## PASSAGE
◇ ◇ ◇ ◇

Publié le 30 mai 2008 par Marwan

Que faire quand on est “sur la touche”. Sans emploi, on se sent vite sans statut, privé de la reconnaissance de la société, donc pour la plupart d’entre nous en mal d’estime de soi, tant notre image de nous même est faconnée par ce que les autres nous renvoient. J’ai quitté mon emploi en connaissance de cause, mais j’avoue ne pas m’être attendu à une telle quarantaine.

Quitter une entreprise est une chose, « cracher sur la main qui nous nourrit » en est une autre, et c’est très précisement comme celà qu’étaient percues ma démission et ma lettre de départ à mes collègues. Mon problème moral résidait dans le fait que cette « main » prétendument bienfaitrice qui nous « nourrissait » était sale : elle avait giflé, affamé, spolié et exploîté beaucoup d’autres afin de rassasier les plus gourmands d’entre nous. Je n’avais simplement plus d’appétit du sang et de la sueur de mes frères et sœurs.

◇ ◇ ◇ ◇

## DONNÉES FOURNIES
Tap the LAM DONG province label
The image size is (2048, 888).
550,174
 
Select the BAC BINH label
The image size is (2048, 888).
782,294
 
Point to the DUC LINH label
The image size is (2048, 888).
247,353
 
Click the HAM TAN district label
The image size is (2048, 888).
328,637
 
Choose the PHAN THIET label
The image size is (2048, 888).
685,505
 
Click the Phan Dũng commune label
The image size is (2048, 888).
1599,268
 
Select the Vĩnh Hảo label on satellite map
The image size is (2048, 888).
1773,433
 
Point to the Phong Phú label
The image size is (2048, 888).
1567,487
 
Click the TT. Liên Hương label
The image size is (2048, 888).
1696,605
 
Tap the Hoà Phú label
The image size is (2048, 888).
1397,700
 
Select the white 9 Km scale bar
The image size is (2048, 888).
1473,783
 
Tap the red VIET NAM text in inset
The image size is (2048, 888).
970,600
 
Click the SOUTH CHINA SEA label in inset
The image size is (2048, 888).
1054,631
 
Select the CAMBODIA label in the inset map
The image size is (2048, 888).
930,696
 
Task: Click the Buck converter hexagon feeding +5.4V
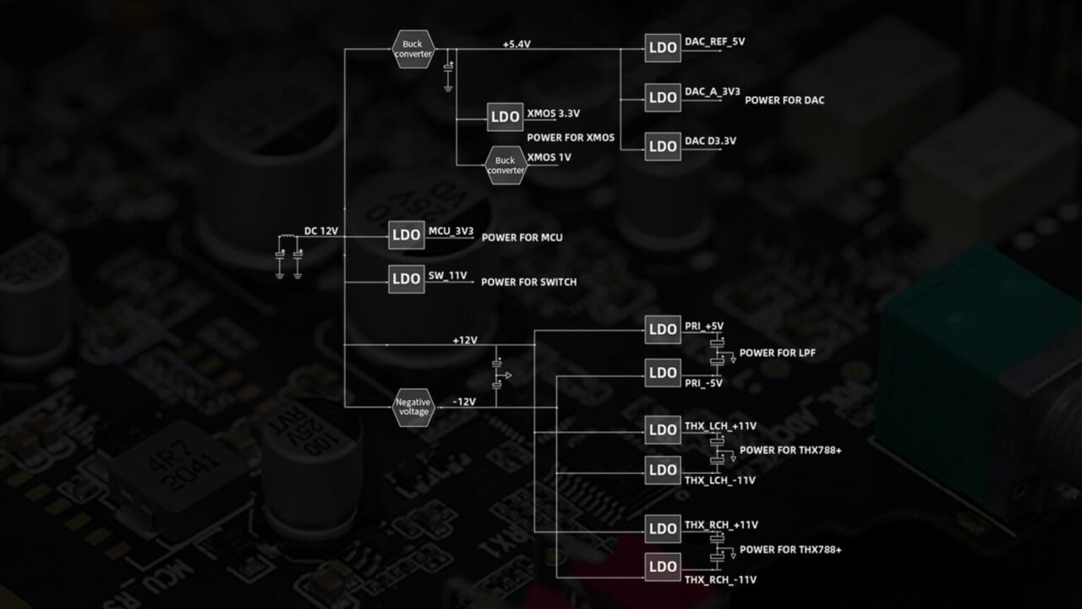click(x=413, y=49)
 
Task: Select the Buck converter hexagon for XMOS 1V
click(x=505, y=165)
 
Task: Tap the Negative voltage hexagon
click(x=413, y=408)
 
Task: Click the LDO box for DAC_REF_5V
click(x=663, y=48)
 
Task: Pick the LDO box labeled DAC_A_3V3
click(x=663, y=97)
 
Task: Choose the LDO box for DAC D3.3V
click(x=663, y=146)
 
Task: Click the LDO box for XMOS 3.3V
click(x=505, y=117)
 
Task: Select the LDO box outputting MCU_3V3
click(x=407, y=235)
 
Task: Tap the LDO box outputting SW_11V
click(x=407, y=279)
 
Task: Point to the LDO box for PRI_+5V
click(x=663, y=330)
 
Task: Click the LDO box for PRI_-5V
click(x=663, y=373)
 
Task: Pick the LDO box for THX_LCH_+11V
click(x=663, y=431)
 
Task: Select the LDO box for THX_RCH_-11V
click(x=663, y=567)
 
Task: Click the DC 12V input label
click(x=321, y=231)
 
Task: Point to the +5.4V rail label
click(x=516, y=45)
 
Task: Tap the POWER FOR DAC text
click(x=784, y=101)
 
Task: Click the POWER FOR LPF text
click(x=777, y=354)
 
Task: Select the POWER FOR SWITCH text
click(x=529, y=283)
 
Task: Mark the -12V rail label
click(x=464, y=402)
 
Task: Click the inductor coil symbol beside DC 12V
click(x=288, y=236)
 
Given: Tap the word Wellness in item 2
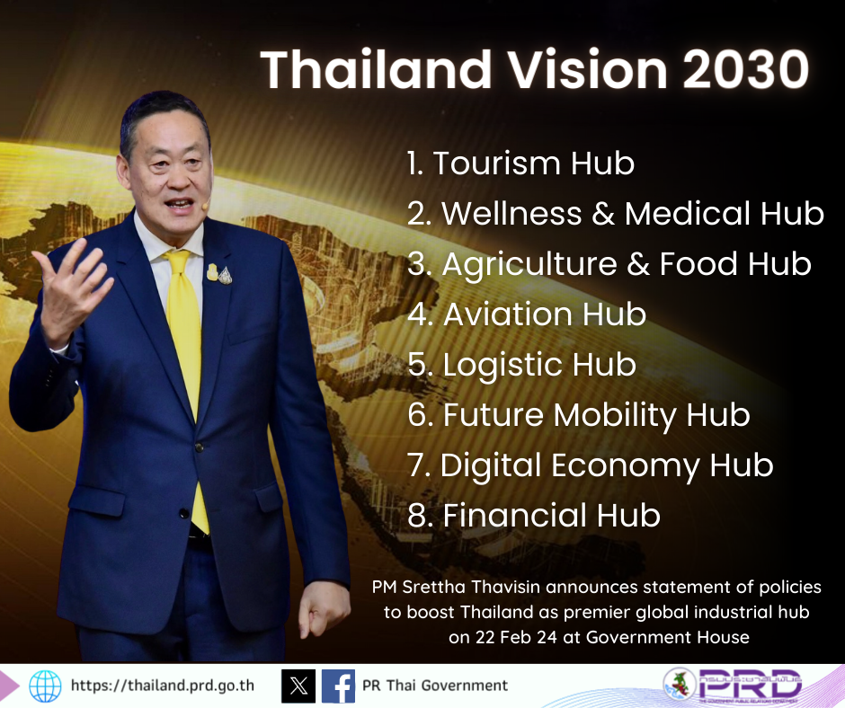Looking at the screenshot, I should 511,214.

◇ ◇ ◇ ◇

## CONSIGNE
D'après le passage, comment la démission et la lettre de départ adressée aux collègues étaient-elles perçues ?

## RÉPONSE RÉDIGÉE
Elles étaient perçues comme le fait de « cracher sur la main qui nous nourrit ».